EXTRAIT:
□ □ □ □

Un Jean Leloup déjanté à la place des Festivals
par Alain Brunet
dans La Presse, 27 juillet 2012
Critique

(Montréal) Ainsi, Jean Leloup a hurlé à la lune (voilée par les nuages) dans cette Nuit des confettis qu'il voulait mémorable, soit le «plus grand rassemblement de tous les temps pour un chanteur francophone en Amérique», pour reprendre son souhait immodéré, rendu public il y a quelques jours.

Ainsi, le Roi Ponpon a régné sur une place des Festivals remplie au delà de sa capacité d'accueil, débordant de toutes parts.

Ainsi, le festival Juste pour rire a invité hier le plus déjanté de nos quinquagénaires afin de commémorer son trentenaire.

Ainsi, une partie congrue de la foule a hué la présentation officielle de Gilbert Rozon, ce dernier ayant rétorqué en substance «s'il y en a qui ne sont pas d'accord avec mes positions, ils seront d'accord avec la venue de Jean Leloup». Les meubles étaient saufs, tonnerre d'applaudissements au pied de la grande scène et ses écrans géants - en fait, pas si géants... eh oui, l'expertise Juste pour rire n'a pas encore absorbé le grand spectacle rock.

Jean Leloup a alors investi la scène en criant de toutes ses entrailles, se préparant à balancer une présentation hallucinée de ses musiciens blanc et noirs et sa longiligne choriste: Virginia Tangvald, voix, Don Alain de Bergé, batterie, David Shalom-voodoo Mobio, claviers, Chef Patrice Agbokou, basse.

Isabelle, premier classique au programme, fut propulsé dans l'espace, opération bellement pilotée par le chanteur. La voix ensablée, le registre un tantinet réduit par la surchauffe précoce de son organisme, Leloup était quand même parti pour une grande épopée.

□ □ □ □

ENTRÉES AFFICHÉES:
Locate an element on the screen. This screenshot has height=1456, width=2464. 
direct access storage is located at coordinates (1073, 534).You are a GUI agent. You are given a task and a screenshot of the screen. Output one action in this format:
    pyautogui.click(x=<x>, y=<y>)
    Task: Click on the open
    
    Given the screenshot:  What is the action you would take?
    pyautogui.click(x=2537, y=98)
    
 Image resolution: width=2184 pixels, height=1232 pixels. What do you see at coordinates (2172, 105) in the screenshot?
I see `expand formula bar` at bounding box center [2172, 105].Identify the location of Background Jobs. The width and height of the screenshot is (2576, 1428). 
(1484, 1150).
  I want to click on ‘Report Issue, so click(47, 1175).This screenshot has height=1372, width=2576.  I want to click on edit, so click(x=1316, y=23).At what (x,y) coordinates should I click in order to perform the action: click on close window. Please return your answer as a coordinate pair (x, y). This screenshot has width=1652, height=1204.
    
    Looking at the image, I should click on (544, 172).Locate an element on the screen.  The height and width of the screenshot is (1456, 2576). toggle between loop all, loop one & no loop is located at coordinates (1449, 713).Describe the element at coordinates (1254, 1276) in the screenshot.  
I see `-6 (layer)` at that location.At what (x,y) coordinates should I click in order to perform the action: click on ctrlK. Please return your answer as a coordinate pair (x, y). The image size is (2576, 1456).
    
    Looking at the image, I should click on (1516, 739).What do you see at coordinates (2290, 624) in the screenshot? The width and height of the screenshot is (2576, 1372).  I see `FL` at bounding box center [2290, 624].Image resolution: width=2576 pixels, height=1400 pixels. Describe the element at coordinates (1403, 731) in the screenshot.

□ □ □ □

CONSIGNES:
[a] Reformulez sous forme de liste le paragraphe de la critique du concert qui commence par « Jean Leloup a alors investi la scène », en conservant ses faits principaux.
[b] Poursuivez la critique du concert à partir de sa dernière phrase.

RÉSULTATS:
[a]
- Jean Leloup entre en scène en criant de toutes ses entrailles.
- Il s'apprête à présenter de façon hallucinée ses musiciens et sa choriste :
  - Virginia Tangvald, voix ;
  - Don Alain de Bergé, batterie ;
  - David Shalom-voodoo Mobio, claviers ;
  - Chef Patrice Agbokou, basse.

[b]
Ainsi va la vie qui va! C'est du moins ce qu'en disait l'auteur de Nathalie, avant d'enchaîner les riffs de guitare entre les refrains et les ponts de Cookie. Puis Faire des enfants, puis essayer sa guitare double neck pour finalement revenir à la Fender. Faire Think About You et faire la plongée stonienne: à boire à boire pour maître Edgar!

On le voit tricoter un petit solo jubilatoire devant ses fans encore calmes, qui commenceront s'exciter d'aplomb au chorus d'un Paradis perdu introduit par une digression... d'enfer! Fait remarquable de cette Nuit des confettis, cette manière qu'a Leloup de persiller ses chansons de compléments poétiques pour la plupart éloquents, paroxystiques, souvent improvisés avec le talent qu'on lui connaît.

Les mains se mettent à taper, les corps se mettent à sauter sur le refrain de La vie est laide. Leloup entreprend le récit de délinquants amoureux s'étant connus durant la grève étudiante (comme de raison!) avant d'être maîtrisés par les forces de l'ordre et séjourner en taule - autre variation de La plus belle fille de la prison dont Leloup aura gueulé les rimes les plus évocatrices.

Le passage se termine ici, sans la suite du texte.